<b>SO FRESH AND SO CLEAN:</b> L.A. avant folksters He's My Brother She's My Sister head back to town this Friday, October 18, for a headlining gig at SOhO Restuarant & Music Club. 
Courtesy Photo

If we had to assign a theme to this year’s New Noise lineup, it would surely touch on the importance of family. In the five years since its inception, New Noise has adopted more than a few “favorites”—acts that have played more than twice, repeatedly rocked the house, and continued to return, oftentimes bigger and better, to the little Santa Barbara festival that loved them from the start.

Fittingly, no band embraces that New Noise familial ethos more than He’s My Brother She’s My Sister (HMBSMS). Since the release of their 2012 album, Nobody Dances in This Town, the L.A.-based quintet have been staying busy — touring the U.K., performing at festivals like Bonnaroo and Austin City Limits, and now making their way across the U.S. The band, made up of bro and sis Rob and Rachel Kolar, tap dancer and drummer Lauren Brown, bassist Oliver Newell, and slide guitarist Ryan Richter, got its start in N.Y.C., where Brown met Rachel, both incoming freshman at NYU. The pair bonded over orientation weekend, forging a friendship that would last well beyond their undergraduate careers. After graduation, Rachel made her way back out west, with Brown joining shortly thereafter.

Musically, He’s My Brother She’s My Sister all started to coalesce in the California desert, specifically Joshua Tree, a new-school spiritual haven of sorts frequented by everyone from the Black Angels and Edward Sharpe & the Magnetic Zeros to The Whiskey Biscuits and Spindrift.

“It was all of this kind of dark, funky, country western, spaghetti kind of world, and I think that was the inspiration for this project,” said Brown, speaking by phone last month. “Rob had his own band or separate bands for most of his adult life, and Rachel and I came from more of a theater background, so [He’s My Brother She’s My Sister] kind of became this combination of all of those different efforts.”

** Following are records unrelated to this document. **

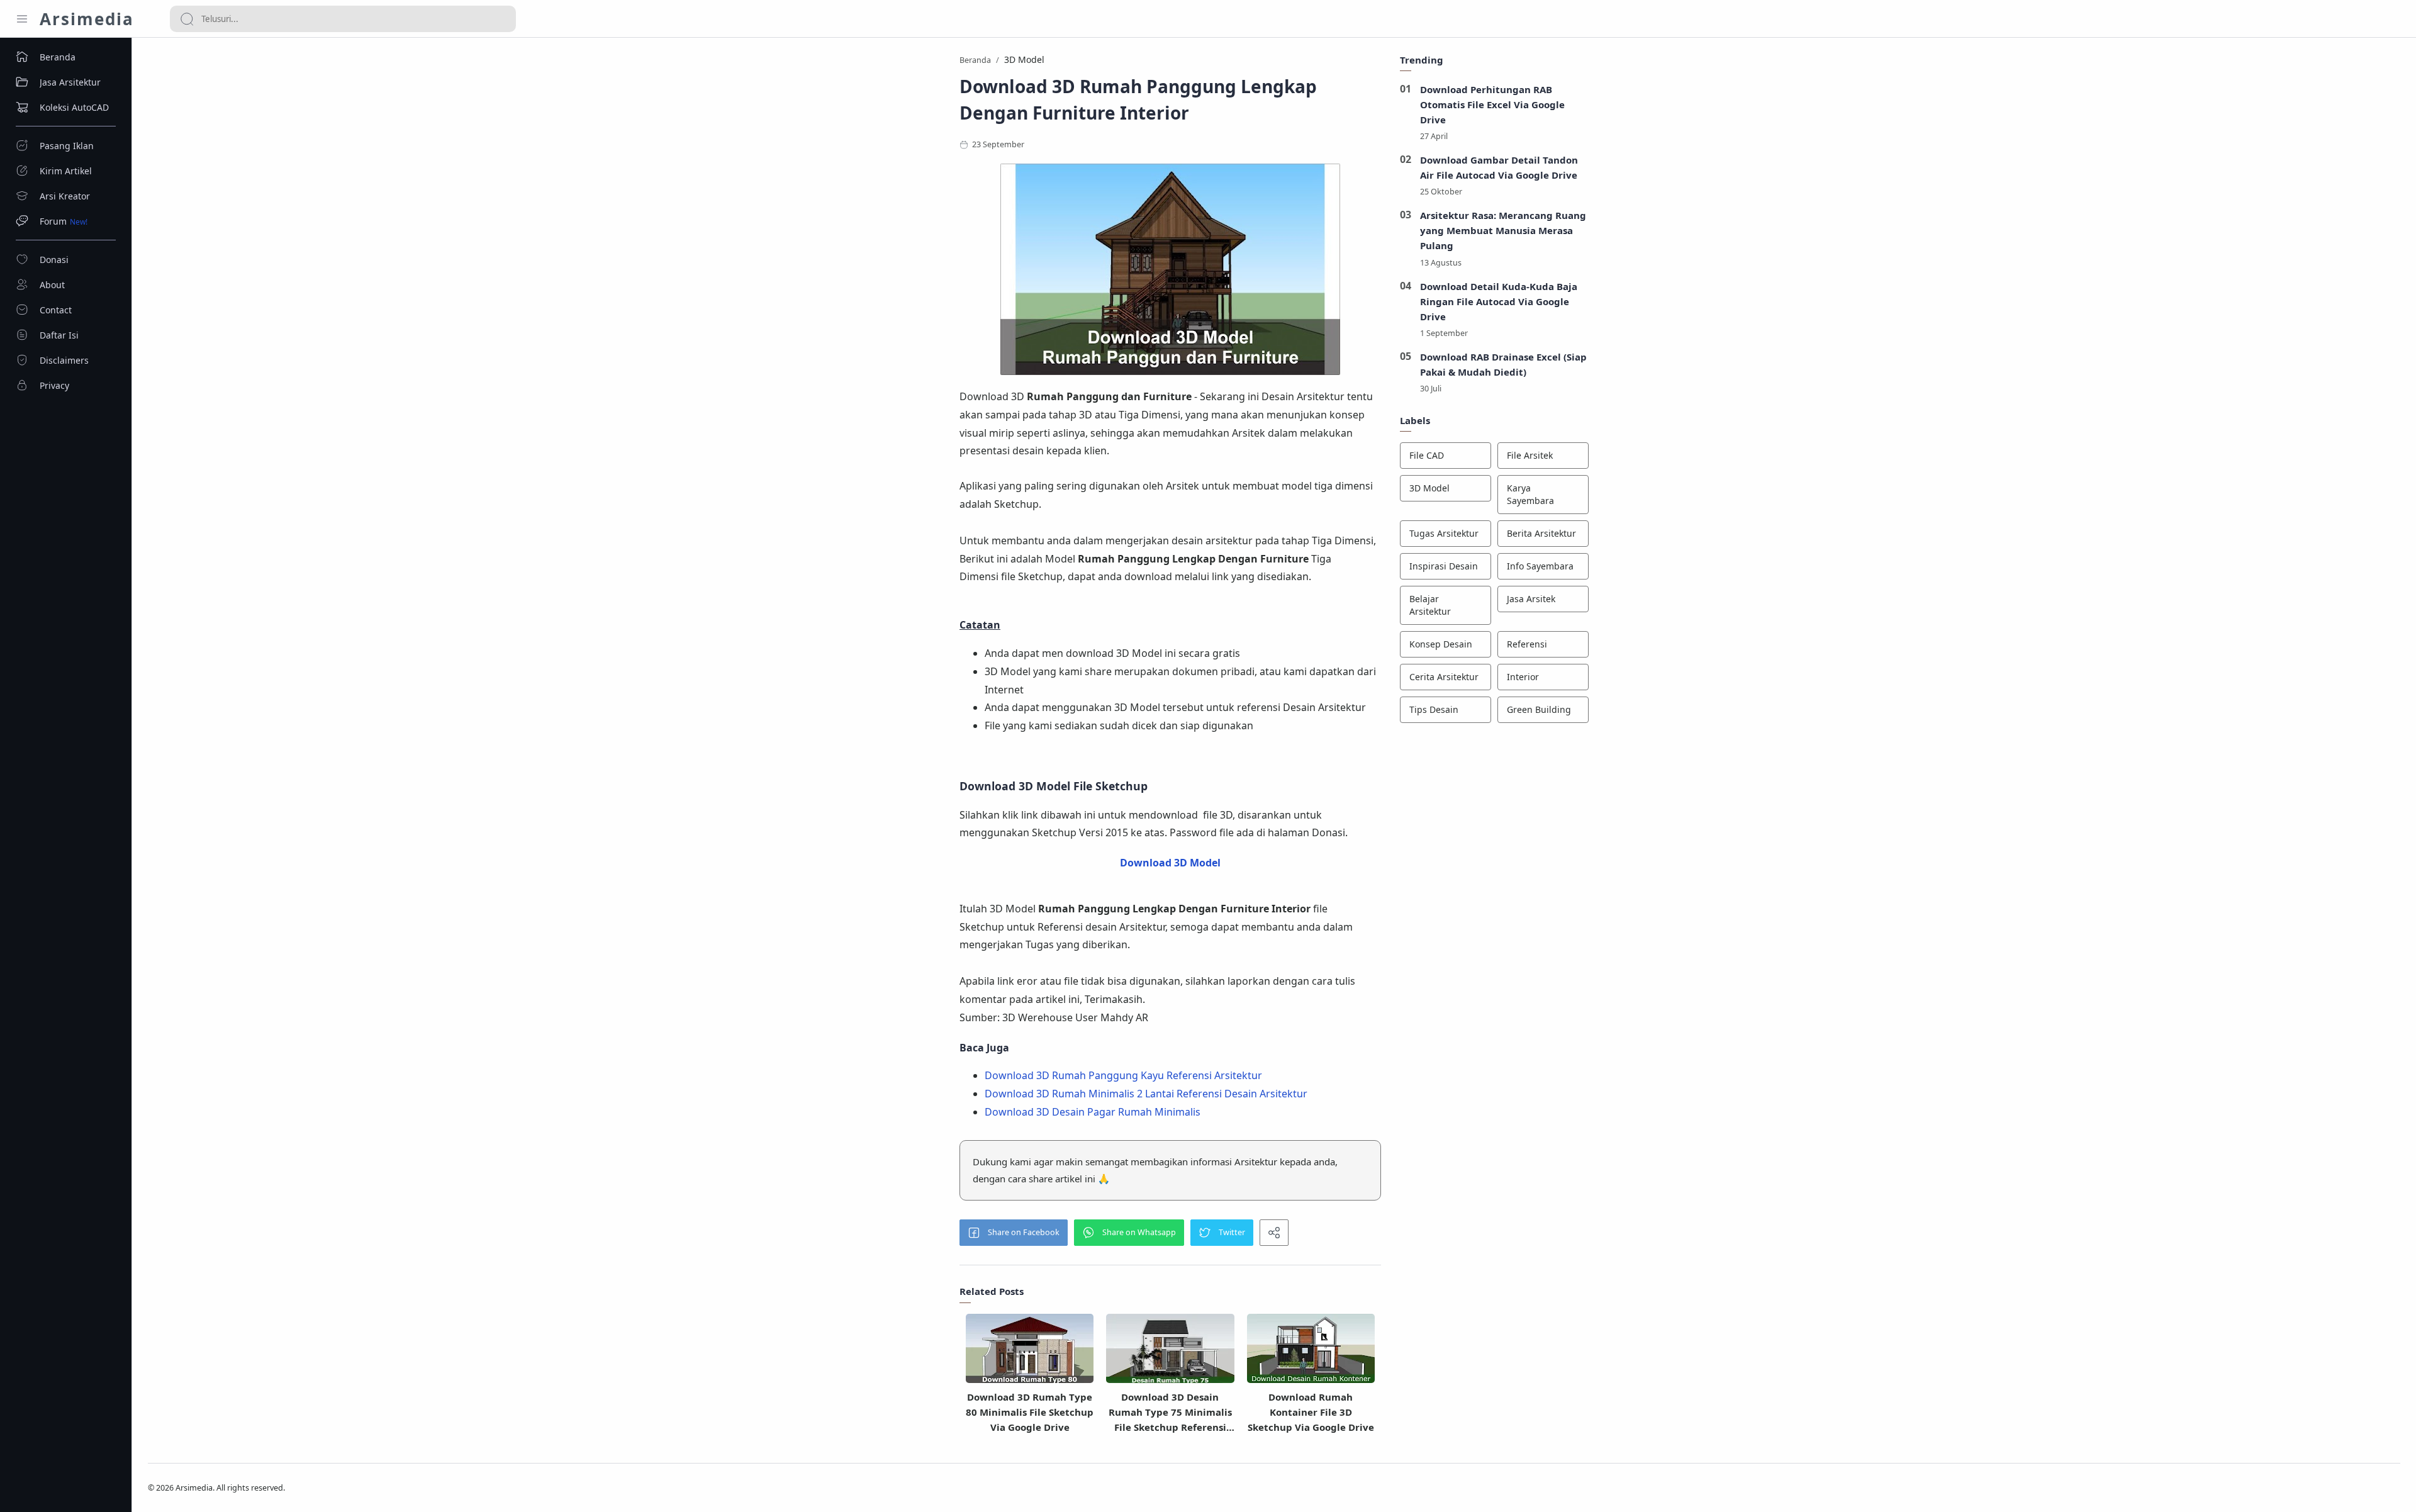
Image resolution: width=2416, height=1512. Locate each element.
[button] (1013, 1232)
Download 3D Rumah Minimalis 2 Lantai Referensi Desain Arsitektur (1146, 1093)
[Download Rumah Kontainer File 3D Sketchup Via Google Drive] (1311, 1353)
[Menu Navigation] (22, 19)
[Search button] (186, 19)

It’s a sonic mixture that’s stumped so many critics in recent years. The band has been called “glam folk,” “garage country,” and myriad other labels. As for Brown, she’s not so keen on classifying HMBSMS’s sound straight away.

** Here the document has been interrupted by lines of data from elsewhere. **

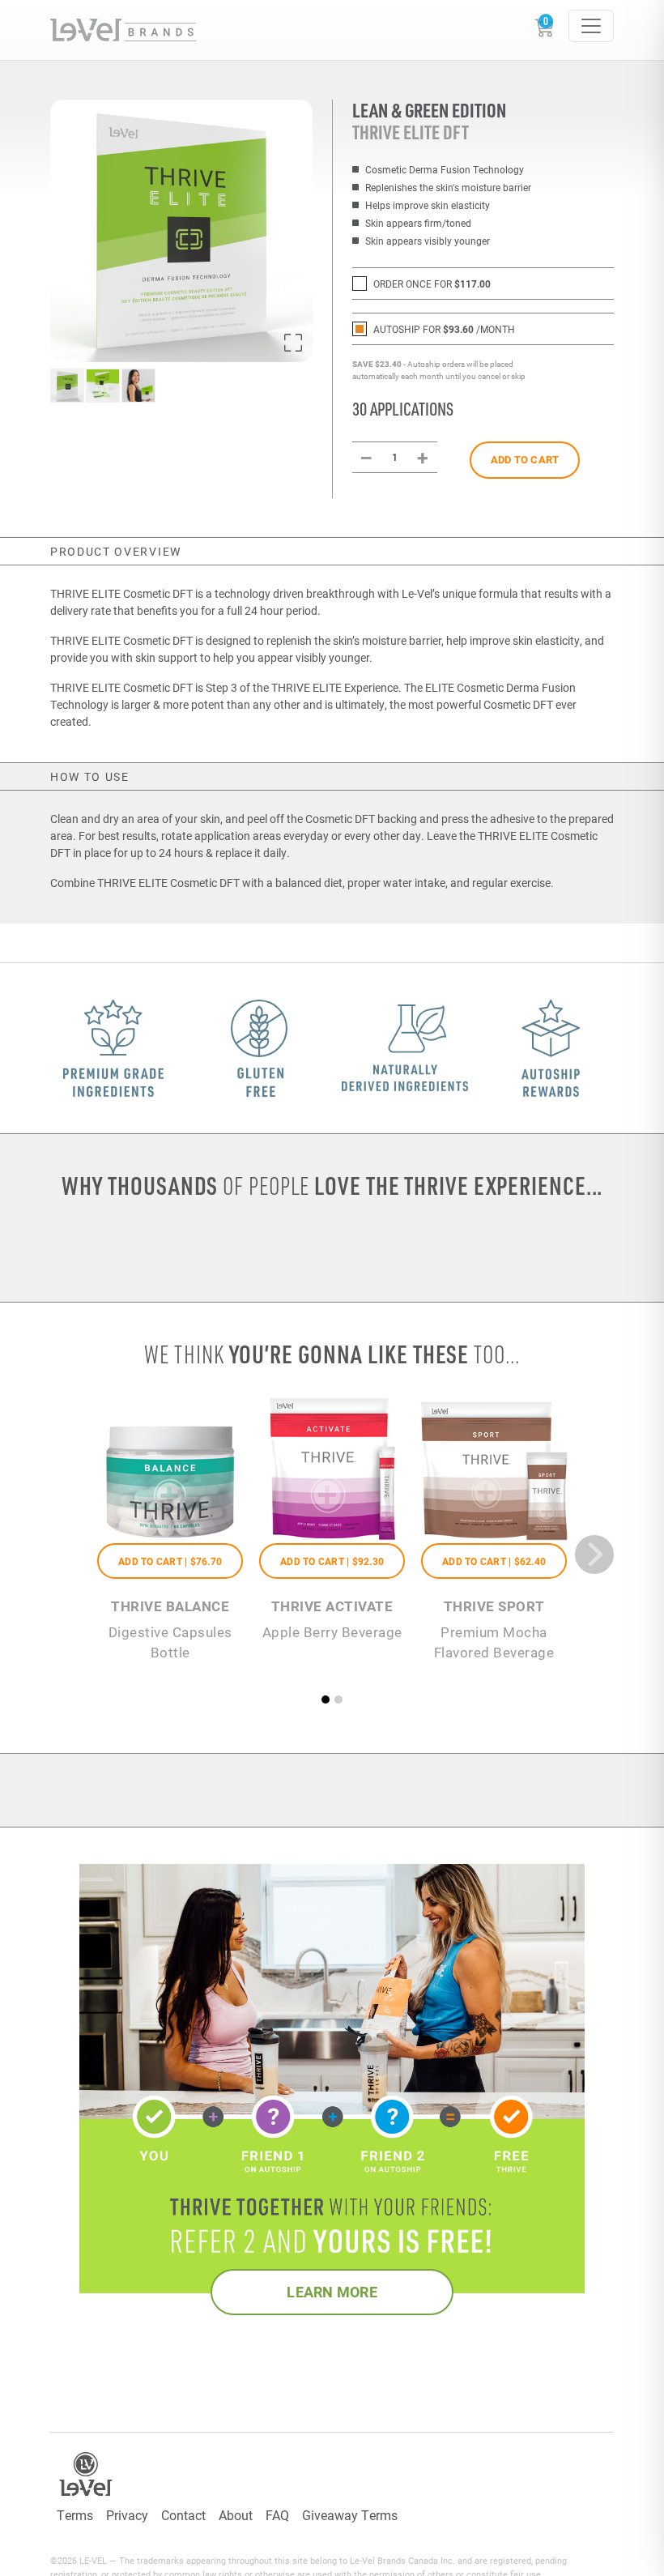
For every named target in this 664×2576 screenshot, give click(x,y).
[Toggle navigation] (591, 26)
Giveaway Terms (350, 2514)
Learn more (332, 2291)
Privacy (127, 2514)
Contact (183, 2514)
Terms (75, 2514)
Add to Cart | (170, 1561)
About (236, 2514)
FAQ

“Man, it evolves, you know? I think when we started off, it definitely leaned more in the folk world, but now, now I would say there’s a little bit of punk, there’s a little bit of vaudeville, there’s a little bit of rock ’n’ roll and blues,” she explained. “It’s like a hodgepodge of a bunch of different sounds.”

And it’s not just the band’s sound that’s evolving. Slide guitar player Ryan Richter just jumped on board six months ago, following the departure of former bandmate Aaron Robinson, and his presence is changing the live show on a number of levels, said Brown. As the band’s often-gushed-over tap dancer, Brown’s got moves that have become a staple of the HMBSMS stage setup. Most recently, though, she’s taken on a new role in the band: drummer. Brown picked up dancing, like many young girls, at just 6 years old and said that it has always come naturally. Still, drumming while tapping, she admits, is no easy feat.

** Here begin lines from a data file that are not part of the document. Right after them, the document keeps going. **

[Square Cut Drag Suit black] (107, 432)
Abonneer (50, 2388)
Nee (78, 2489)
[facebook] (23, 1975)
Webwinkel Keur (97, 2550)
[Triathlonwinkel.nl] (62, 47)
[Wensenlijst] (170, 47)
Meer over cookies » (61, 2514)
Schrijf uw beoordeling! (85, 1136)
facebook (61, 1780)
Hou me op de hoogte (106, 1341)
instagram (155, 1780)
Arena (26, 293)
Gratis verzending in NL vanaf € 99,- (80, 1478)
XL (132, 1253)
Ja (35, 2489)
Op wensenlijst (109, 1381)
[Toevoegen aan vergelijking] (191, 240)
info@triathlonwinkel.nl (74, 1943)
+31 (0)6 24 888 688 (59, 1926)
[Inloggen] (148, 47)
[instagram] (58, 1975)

“You know, so much of what’s happened in my life so far has not been planned,” she laughed. “You get lost in the zone, and you get to a point where you really don’t think it’s going to come together, and that’s when it works. You prepare, you prepare, you prepare, and then when you get up there, you just do it and let go.”

The same could be said for the HMBSMS dynamic. In addition to Rob and Rachel’s sibling ties, and Brown and Rachel’s longtime friendship, Rob and Brown have been dating for over seven years. During a recent tour stop at the Secret Garden Party Festival in England, Rob finally made it official by proposing to Brown onstage during a performance of “Electric Love.”

As far as wedding planning goes, there’s already talk of a Santa Barbara ceremony. But for now, Brown is happy to focus on the tour and the band’s big three-year anniversary with the New Noise Music Fest.

“I love those guys. They’ve taken such good care of us, and they’ve been such supporters of the band. They’ve helped us establish almost like a family of fans and people that work up there,” Brown said. “It’s good to walk into a festival knowing that you’re going to have fun and you’re going to be working with fantastic people.”